- Opening Delimiter -

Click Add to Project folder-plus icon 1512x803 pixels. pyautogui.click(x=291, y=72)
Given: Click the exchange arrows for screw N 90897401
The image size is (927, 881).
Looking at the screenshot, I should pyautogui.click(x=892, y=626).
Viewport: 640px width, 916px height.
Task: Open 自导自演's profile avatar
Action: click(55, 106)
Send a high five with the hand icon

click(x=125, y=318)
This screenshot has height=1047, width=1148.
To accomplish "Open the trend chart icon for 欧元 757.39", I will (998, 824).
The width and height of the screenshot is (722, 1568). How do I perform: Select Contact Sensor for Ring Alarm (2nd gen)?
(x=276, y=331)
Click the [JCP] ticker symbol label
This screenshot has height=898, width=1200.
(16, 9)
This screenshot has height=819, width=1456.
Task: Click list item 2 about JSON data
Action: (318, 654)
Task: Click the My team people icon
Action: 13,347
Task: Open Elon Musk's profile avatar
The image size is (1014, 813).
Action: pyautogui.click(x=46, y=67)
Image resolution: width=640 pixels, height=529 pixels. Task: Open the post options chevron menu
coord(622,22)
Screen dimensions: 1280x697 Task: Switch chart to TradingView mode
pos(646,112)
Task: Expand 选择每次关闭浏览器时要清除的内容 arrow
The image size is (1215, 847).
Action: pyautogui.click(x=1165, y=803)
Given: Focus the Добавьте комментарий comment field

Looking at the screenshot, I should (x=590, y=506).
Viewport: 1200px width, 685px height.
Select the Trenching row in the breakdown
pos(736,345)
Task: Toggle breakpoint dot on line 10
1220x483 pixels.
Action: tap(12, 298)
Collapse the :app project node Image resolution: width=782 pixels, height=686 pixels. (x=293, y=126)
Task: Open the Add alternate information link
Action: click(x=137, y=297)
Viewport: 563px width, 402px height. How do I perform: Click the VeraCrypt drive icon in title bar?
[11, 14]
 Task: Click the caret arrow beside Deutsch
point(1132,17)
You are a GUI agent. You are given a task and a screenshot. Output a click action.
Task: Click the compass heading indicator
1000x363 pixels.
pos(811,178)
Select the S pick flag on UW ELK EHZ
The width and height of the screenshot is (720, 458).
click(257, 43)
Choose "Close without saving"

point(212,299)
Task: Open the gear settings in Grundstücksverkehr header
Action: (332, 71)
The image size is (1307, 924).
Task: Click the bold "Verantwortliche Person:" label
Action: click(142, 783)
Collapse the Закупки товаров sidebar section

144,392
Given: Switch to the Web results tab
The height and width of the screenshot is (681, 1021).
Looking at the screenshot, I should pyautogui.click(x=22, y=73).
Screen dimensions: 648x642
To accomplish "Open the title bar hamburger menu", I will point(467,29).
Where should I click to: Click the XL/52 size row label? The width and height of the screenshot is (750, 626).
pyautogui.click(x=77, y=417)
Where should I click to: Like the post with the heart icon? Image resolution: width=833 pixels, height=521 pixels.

- Closing Delimiter -

• **WORK TASK**
Copy each line from the records above that includes the string "accomplish".

• **RESPONSE BELOW**
To accomplish "Open the trend chart icon for 欧元 757.39", I will (998, 824).
To accomplish "Open the title bar hamburger menu", I will point(467,29).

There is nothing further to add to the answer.